**Task**
Pick up the article about Maria Grazia Chiuri's debut collection for Dior after its last sentence and continue writing it.

**Excerpt provided**
If you attended Paris Fashion Week, you may have been surprised to see tucked into Dior’s embellished, floating skirts a simple white T-shirt reading: “We Should All Be Feminists.” One of the most ‘Instagrammed’ moments of the show, Beyoncé’s song “Flawless” was the backing track to Maria Grazia Chiuri’s feminist debut for the iconic label.  

The excitement surrounding Chiuri’s show was immense. As the first woman ever to take charge of Dior’s storied maison, which for so long has stood for ‘femininity’ in French culture, Chiuri used the opportunity to synthesise modern femininity through art.

“The message, really, is that there is not one kind of woman,” Chiuri said. In her collection, Chiuri has widened the hyperbolic definition of femininity to one which incorporates both strength and fragility, the romantic and the stoic. She achieved an artistic equilibrium between practicality and comfort but also delicacy and innocent naïveté.


Maria Grazia Chiuri’s first collection for Dior for spring 2017 was inspired by Chimamanda Ngozi Adichie’s essay and TEDx talk of the same name. With flat trainers paired with elegant gowns, structured tailoring and androgynous female models, Chiuri’s collection was inspired by the history of the Dior maison as well as the female form.

**Information provided**
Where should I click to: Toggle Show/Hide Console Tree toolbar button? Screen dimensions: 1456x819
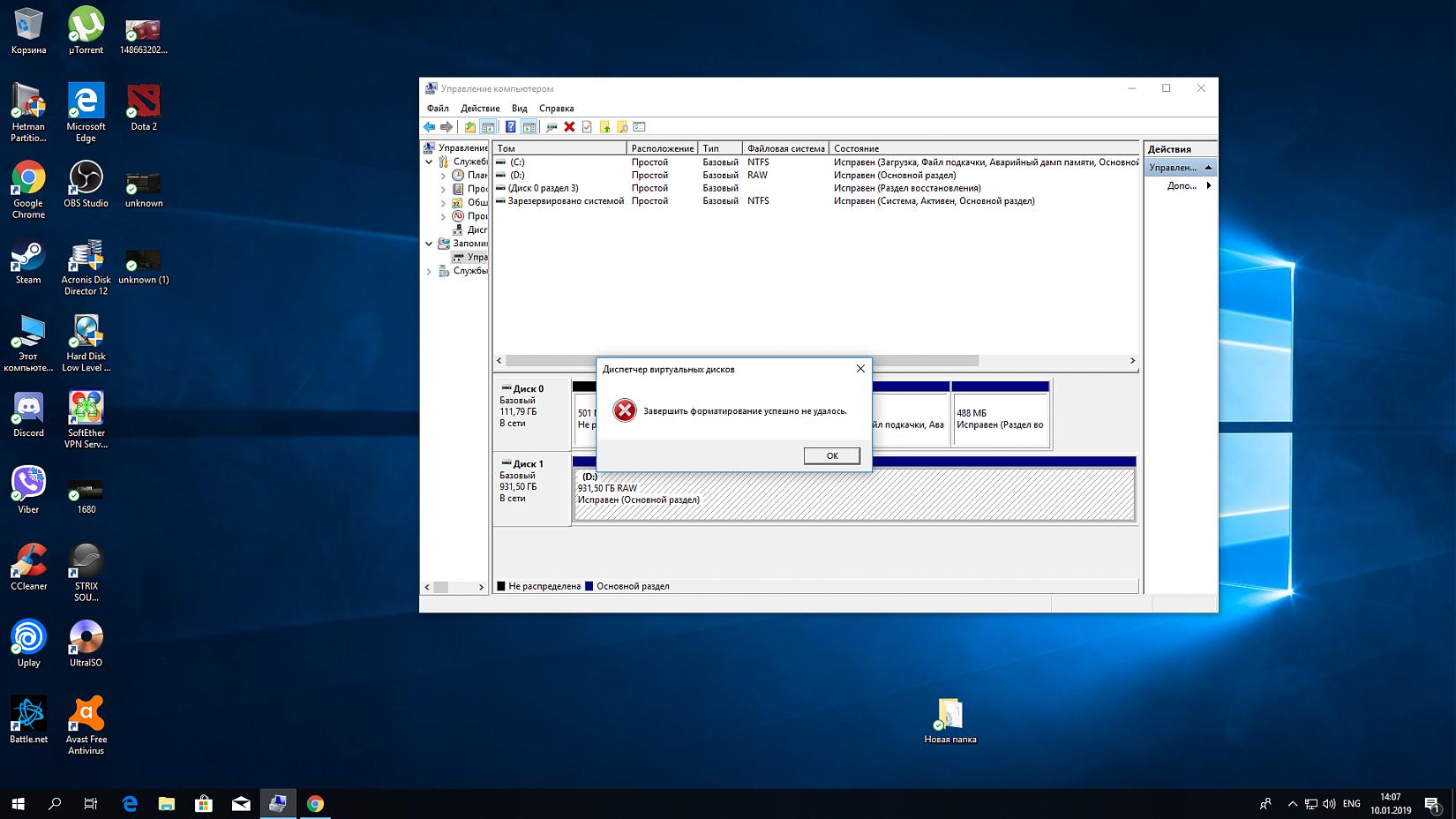487,127
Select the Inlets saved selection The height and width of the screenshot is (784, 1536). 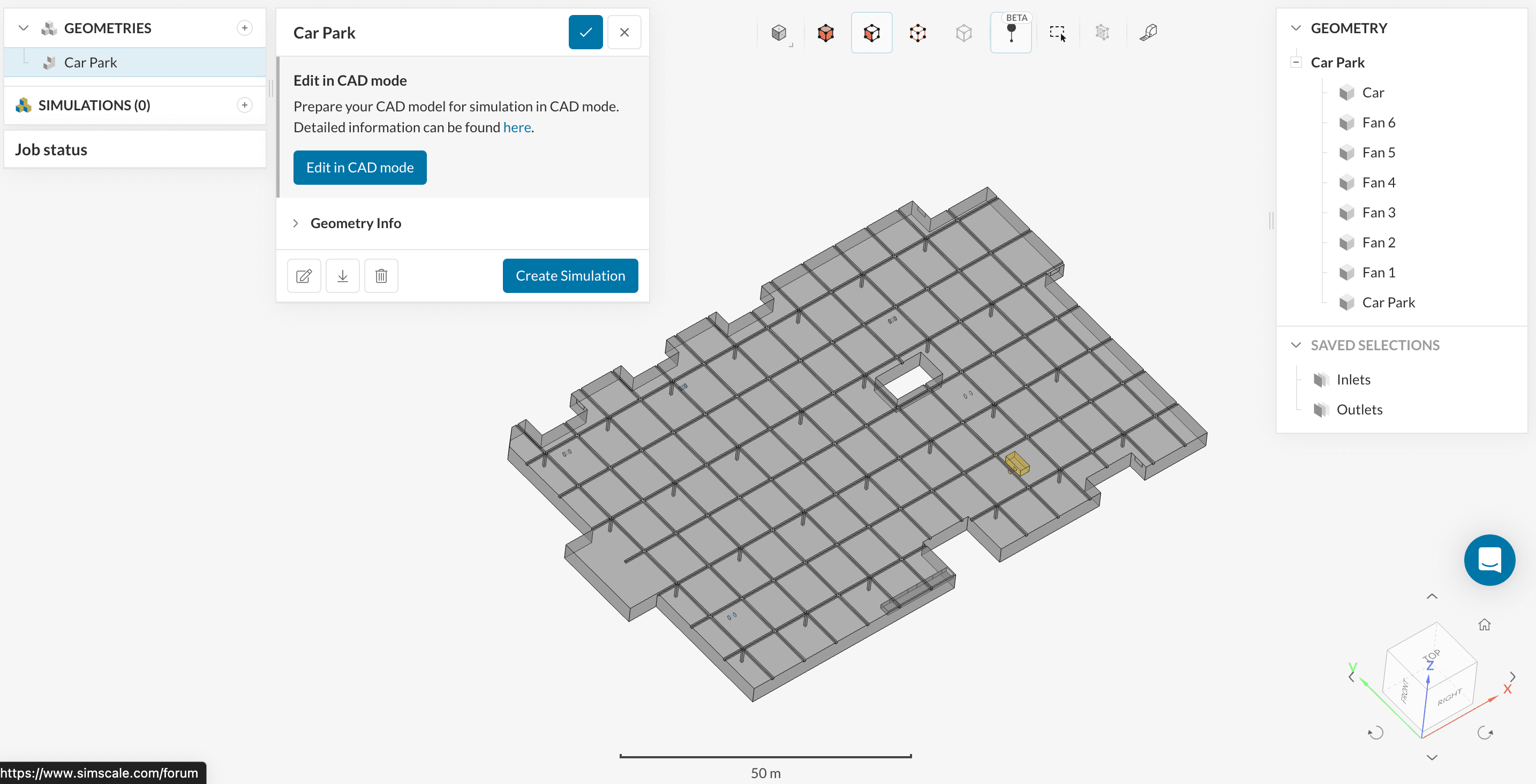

**Exercise result**
Ruth Bell, the British model famed for her buzz-cut, opened the show with a red heart brandished upon her chest. Corseted dresses, fencing-inspired jackets and statement tees were scattered across the runway. Lacy blouses, embroidered tulle skirts and net dresses dotted with flowers, leaves and tiny insects were interrupted by nostalgic full-length dresses embroidered with tarot card imagery. Trainers were paired with many looks, nodding at more comfortable footwear fit for the empowered, contemporary woman.


Chiuri made feminism the focal point of her show. At New York Fashion week, designers equally seemed to prioritise the voice of the politic through pins and music. “People are People, “We Are All Human Beings” and “Feminist AF” were some of the slogans that strutted NYFW’s runway by the likes of Creatures of Comfort, Jonathan Simkhai and Christian Siriano. Prabal Gurung’s finale featured T-Shirts stating, “Revolution Has No Borders” and “The Future Is Female.”

Dior announced that a percentage of proceeds from each sold shirt will benefit the Clara Lionel Foundation, Rihanna’s non-profit organization.

“My position in a house as influential as Dior, but also my role as a mother, reminds me every day of my responsibilities and the importance of my actions,” says Chiuri in a statement.

The CLF foundation targets ‘teachers and students, advocates and allies’ across borders to fight for basic rights to education and help. Rihanna, named the 2017 Humanitarian of the Year by the Harvard Foundation, started CLF in honour of her grandparents.

Selling at a whopping $710 each, and available at all Dior boutiques until May, a limited edition of the black shirt will be available from March 14-28th.

While some may argue that Dior is cashing in on the feminist craze, in a sense crippling the brand’s philanthropic backbone, from the point of view of the non-cynic, this progressive, authentic and morally explicit approach to fashion seems to have taken a leg up in positively shaping our feminist future.




Zoe Thompson

Bristol '18

President of Her Campus Bristol.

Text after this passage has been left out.